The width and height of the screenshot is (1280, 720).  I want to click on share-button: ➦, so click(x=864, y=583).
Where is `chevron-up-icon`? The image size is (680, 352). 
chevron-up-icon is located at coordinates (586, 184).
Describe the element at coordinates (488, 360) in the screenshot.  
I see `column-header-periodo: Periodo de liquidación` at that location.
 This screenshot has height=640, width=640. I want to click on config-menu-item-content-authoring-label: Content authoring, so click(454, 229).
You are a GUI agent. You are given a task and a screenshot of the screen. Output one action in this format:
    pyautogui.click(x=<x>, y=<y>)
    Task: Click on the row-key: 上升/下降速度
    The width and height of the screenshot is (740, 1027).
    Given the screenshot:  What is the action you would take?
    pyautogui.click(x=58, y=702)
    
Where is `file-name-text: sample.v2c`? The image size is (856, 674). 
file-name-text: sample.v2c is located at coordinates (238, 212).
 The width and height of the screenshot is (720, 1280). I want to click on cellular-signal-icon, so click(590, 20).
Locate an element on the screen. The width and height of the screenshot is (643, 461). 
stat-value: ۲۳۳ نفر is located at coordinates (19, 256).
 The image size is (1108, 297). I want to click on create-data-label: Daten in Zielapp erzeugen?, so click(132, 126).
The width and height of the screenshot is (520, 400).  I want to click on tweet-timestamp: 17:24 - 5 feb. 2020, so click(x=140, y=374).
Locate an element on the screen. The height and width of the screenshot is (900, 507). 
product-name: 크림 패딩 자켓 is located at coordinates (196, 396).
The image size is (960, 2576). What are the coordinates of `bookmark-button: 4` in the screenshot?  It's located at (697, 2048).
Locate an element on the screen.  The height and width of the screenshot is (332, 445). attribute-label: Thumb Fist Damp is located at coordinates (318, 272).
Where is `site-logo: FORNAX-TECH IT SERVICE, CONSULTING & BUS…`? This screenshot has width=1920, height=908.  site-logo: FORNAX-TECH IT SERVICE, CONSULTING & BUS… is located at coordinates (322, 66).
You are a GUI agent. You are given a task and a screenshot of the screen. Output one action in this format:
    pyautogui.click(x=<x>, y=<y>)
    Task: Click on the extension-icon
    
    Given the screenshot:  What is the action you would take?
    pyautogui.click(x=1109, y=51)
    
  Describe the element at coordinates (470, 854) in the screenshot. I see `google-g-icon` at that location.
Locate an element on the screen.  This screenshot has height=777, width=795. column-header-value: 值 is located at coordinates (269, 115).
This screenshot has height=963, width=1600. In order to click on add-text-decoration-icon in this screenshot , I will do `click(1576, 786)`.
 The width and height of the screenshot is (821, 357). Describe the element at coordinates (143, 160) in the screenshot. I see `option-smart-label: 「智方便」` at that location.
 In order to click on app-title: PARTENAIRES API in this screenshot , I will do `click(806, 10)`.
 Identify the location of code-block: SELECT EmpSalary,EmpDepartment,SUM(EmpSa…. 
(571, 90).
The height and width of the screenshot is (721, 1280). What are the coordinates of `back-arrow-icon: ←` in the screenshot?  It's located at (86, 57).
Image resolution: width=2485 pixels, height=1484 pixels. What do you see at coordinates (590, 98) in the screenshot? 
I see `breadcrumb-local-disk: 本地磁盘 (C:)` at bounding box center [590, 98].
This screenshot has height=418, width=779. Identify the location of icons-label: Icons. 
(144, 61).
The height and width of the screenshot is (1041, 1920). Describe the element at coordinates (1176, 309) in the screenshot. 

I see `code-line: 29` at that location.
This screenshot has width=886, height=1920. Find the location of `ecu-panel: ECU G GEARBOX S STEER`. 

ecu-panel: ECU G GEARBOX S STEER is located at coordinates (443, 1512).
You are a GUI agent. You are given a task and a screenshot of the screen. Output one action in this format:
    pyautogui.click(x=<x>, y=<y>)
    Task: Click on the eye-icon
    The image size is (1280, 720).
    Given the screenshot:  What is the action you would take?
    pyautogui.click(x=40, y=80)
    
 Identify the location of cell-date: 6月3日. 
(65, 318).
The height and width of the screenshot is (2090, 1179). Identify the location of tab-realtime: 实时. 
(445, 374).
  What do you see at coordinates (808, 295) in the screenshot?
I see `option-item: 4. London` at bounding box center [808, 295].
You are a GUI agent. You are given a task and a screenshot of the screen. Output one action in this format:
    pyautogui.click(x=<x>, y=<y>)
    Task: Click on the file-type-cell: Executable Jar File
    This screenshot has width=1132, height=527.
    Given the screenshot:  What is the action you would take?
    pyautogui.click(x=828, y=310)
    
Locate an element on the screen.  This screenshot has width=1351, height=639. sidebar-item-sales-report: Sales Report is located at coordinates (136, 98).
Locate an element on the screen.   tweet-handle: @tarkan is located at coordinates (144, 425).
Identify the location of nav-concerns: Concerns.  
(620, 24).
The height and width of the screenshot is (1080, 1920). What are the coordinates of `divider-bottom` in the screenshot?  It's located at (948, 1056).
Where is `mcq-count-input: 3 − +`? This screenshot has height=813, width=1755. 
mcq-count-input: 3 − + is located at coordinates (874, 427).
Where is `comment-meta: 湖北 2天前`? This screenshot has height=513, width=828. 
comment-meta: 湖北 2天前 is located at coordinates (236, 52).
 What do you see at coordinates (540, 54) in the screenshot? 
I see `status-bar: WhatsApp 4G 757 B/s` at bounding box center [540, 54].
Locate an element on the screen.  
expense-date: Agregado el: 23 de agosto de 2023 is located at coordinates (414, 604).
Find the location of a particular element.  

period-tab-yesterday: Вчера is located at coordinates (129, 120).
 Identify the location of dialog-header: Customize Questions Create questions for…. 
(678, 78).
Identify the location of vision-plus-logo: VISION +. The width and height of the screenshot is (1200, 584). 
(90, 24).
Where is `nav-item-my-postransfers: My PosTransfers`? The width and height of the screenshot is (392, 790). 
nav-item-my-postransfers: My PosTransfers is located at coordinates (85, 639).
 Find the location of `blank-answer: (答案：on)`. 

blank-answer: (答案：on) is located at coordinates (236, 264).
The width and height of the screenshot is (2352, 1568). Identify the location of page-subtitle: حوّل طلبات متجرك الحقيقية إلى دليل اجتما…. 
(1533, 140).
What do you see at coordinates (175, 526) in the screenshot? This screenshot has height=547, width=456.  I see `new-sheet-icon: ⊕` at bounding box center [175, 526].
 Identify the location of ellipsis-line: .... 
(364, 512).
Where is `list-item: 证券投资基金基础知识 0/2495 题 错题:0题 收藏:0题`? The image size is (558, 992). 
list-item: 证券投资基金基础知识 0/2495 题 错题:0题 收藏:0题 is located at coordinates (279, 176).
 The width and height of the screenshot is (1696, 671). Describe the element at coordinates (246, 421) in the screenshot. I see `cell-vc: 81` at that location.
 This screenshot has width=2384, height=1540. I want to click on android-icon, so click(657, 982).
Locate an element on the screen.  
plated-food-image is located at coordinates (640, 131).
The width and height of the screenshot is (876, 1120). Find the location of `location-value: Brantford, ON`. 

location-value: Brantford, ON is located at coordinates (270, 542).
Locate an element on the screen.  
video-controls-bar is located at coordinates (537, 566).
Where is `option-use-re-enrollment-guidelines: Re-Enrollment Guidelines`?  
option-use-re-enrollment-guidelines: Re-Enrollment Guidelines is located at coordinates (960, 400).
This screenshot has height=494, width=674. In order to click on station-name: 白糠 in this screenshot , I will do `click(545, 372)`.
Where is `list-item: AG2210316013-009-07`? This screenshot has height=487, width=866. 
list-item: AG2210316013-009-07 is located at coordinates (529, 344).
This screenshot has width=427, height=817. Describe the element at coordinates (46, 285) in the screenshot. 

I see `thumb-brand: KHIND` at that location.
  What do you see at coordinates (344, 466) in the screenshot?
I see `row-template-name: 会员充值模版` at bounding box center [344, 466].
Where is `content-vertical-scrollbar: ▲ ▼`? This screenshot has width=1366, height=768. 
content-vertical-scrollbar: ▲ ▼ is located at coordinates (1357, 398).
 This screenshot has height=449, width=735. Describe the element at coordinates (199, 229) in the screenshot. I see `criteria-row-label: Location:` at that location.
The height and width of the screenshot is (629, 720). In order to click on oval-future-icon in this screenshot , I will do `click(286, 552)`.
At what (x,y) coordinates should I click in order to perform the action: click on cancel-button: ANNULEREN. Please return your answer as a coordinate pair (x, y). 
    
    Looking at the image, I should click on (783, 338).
================
__Exercise prompt__
Edit the stretch of lines that opens with the line containing "The height and width of the screenshot is (1041, 1920)." and closes with the line containing "ecu-panel: ECU G GEARBOX S STEER is": swap "Find the location of" for "Locate" and keep everything else as is. Return only those lines.

__Answer below__
The height and width of the screenshot is (1041, 1920). Describe the element at coordinates (1176, 309) in the screenshot. 

I see `code-line: 29` at that location.
This screenshot has width=886, height=1920. Locate `ecu-panel: ECU G GEARBOX S STEER`. 

ecu-panel: ECU G GEARBOX S STEER is located at coordinates (443, 1512).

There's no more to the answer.